La presencia de una claudicación en un equino requiere de un análisis profundo para determinar con exactitud los siguientes parámetros:
- Localización del proceso doloroso (lugar y estructura que afecta).
- Causa.
- Tratamiento y terapéutica a seguir.
- Pronóstico de la dolencia y su relación con la continuidad de la actividad que desarrolla el animal.
Todo examen deberá estar precedido por un conjunto de datos proporcionados por el propietario o el cuidador, sobre el proceso claudicógeno y su relación con una serie de antecedentes del animal.
Observación
Luego continuamos con la observación del equino (desde adelante, atrás y ambos costados) y sus actitudes corporales ya sea en reposo o en movimiento (al paso y al trote), dirigiendo además nuestra atención a la posición de la cabeza o la grupa, pues ciertas claudicaciones localizadas en el miembro anterior suelen ir acompañadas de modificaciones en la posición de las mismas.

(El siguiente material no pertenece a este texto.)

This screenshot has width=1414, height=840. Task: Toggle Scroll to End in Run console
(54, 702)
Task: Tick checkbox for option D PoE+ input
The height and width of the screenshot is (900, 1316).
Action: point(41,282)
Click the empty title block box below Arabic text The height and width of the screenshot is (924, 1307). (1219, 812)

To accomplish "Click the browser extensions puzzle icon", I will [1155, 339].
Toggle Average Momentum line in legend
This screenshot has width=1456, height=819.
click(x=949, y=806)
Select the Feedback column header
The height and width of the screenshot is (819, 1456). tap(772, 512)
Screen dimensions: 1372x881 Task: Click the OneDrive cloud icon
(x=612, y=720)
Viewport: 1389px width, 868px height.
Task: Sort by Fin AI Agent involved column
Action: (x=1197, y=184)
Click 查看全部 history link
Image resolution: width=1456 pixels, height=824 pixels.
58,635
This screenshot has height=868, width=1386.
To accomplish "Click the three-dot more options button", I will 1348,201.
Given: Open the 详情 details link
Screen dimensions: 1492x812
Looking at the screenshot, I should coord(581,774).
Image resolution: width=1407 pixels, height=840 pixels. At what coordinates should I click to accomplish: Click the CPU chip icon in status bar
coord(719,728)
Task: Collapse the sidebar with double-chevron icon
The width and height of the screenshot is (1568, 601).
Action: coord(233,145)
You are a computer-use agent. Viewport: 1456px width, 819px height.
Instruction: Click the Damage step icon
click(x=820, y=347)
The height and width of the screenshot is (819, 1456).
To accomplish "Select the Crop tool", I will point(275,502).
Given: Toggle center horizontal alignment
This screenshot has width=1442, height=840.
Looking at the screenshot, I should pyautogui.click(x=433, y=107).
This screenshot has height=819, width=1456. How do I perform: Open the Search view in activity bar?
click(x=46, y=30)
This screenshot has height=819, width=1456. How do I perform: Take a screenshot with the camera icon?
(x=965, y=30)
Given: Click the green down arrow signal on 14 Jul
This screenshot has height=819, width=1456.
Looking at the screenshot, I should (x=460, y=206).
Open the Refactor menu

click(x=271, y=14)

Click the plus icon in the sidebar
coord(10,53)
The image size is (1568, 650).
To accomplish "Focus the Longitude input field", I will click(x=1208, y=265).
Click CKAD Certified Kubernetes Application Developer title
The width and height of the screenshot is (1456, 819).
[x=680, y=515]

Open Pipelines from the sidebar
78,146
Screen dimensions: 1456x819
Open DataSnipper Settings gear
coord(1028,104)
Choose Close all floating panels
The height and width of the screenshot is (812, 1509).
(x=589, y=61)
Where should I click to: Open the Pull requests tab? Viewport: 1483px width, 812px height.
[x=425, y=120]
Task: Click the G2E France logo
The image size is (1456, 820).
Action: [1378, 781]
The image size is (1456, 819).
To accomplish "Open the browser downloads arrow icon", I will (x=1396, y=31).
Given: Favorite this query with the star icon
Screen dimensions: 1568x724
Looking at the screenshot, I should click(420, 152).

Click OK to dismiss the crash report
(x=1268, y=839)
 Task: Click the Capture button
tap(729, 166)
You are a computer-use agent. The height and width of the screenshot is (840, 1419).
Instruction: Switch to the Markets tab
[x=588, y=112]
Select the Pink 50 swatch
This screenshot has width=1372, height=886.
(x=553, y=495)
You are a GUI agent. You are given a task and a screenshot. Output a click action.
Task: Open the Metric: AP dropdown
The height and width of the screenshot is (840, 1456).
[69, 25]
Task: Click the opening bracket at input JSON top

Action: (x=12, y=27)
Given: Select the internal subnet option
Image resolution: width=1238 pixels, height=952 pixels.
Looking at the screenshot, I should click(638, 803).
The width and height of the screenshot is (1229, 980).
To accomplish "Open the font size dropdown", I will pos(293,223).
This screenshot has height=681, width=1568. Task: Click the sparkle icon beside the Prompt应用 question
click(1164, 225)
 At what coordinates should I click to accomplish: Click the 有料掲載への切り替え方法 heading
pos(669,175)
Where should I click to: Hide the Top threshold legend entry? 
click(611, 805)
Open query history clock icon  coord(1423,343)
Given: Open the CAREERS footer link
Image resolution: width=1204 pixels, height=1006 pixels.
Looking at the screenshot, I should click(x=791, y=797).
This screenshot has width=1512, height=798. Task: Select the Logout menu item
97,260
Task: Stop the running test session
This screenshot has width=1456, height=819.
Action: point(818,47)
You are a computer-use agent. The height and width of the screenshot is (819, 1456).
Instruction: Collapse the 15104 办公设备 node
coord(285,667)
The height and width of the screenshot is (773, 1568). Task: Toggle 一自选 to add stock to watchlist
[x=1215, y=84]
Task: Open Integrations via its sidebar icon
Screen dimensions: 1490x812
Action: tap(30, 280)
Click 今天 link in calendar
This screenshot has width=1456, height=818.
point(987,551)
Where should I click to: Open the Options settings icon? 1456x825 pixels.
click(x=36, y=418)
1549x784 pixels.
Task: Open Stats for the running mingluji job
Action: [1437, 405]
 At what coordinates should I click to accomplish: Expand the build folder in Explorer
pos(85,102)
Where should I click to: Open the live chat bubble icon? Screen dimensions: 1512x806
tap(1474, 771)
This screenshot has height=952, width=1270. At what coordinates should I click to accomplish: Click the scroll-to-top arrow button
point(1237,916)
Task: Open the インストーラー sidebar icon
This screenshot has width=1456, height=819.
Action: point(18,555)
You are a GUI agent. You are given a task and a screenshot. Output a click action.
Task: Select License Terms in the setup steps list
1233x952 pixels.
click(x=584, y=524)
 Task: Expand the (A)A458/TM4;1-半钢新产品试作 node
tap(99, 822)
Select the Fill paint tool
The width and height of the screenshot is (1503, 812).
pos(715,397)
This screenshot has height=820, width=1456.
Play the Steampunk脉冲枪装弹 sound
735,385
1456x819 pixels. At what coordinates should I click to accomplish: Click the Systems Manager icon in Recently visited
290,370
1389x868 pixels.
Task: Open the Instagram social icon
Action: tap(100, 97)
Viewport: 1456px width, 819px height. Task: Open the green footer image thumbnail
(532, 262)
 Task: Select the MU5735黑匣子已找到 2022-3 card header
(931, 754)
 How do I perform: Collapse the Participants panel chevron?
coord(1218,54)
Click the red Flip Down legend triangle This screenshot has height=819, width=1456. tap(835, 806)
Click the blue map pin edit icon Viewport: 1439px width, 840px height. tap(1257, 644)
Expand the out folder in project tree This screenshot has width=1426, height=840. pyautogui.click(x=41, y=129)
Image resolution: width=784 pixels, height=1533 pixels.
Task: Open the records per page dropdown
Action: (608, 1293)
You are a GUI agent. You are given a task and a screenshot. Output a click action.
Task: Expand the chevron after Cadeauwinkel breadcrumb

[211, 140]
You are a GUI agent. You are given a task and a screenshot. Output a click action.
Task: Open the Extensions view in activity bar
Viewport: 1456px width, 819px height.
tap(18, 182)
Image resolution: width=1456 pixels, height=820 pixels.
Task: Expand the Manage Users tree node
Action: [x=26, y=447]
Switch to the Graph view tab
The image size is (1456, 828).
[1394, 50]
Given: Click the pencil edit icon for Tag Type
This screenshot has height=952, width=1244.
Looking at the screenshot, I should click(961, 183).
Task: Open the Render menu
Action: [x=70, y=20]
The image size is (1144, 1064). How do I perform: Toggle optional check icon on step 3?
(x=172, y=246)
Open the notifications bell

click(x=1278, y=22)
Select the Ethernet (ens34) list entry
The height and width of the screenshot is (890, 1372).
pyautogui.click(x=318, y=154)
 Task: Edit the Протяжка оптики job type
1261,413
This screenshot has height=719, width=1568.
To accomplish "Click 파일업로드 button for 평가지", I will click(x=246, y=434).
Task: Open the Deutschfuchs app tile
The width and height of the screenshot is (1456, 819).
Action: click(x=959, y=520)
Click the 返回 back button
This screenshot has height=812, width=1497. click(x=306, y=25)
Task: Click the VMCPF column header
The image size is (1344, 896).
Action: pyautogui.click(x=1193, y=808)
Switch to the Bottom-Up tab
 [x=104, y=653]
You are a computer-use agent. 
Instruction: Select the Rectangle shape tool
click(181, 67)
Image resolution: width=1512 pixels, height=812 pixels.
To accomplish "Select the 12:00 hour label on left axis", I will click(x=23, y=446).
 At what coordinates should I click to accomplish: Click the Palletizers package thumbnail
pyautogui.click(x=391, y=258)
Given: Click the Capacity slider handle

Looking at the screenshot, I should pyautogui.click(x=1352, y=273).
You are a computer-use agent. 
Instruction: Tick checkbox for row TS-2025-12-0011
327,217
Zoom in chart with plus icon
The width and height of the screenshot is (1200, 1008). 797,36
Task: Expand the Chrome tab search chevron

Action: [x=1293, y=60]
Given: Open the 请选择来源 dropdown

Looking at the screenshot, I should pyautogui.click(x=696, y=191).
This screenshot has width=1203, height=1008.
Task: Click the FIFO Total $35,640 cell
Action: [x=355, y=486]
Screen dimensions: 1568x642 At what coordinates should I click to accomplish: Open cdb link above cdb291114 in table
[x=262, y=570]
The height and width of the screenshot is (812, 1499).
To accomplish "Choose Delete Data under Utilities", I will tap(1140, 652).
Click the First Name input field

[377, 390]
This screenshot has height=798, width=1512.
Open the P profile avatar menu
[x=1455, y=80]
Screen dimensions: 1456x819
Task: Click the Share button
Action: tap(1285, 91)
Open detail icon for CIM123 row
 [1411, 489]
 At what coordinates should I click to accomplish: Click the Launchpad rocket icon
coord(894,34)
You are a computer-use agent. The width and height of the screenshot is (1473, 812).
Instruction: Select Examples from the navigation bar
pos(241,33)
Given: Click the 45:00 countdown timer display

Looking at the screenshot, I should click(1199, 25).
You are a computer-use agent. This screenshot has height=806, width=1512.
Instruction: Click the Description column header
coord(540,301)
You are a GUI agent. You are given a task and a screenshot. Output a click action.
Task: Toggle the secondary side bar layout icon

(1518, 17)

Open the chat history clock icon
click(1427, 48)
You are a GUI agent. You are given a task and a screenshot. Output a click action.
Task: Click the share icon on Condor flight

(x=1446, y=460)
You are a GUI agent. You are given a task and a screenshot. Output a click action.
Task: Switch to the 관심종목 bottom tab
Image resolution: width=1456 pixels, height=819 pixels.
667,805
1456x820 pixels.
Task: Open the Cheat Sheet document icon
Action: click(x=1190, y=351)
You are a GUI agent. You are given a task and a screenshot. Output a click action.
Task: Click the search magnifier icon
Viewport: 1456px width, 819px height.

Cuando se inspecciona un animal y su estructura es normal, podemos efectuar una comparación con la extremidad no afectada, valiéndonos de esa ayuda para detectar la anormalidad. Por supuesto, este proceder es efectivo en el caso de una claudicación unilateral.
Luego de la observación debemos continuar con un prolijo examen manual, mediante la palpación de las estructuras anatómicas que componen el miembro afectado y tener en cuenta los signos que acompañan a todo proceso inflamatorio y donde se deberá poner de manifiesto la determinación del sitio de la lesión. Dicha maniobra irá acompañada de la exploración del casco mediante la pinza de tentar, pudiéndose recurrir además a las anestesias por regiones.
Elementos
Es innegable la colaboración que prestan los diferentes métodos complementarios en el diagnóstico, por lo tanto no deben ser olvidados, como por ejemplo: radiografías, ecografías, artroscopias, análisis del líquido sinovial, etcétera.
Una vez establecido el diagnóstico de la claudicación se establecerán las medidas terapéuticas para efectuar (locales o generales) la necesidad de modificar el entrenamiento o el trabajo, la inmovilización de la zona afectada, la necesidad de reposo y la modificación de la dieta alimenticia, entre otras, cuyo objetivo principal es el retorno a la actividad que desarrolla el equino y su recuperación.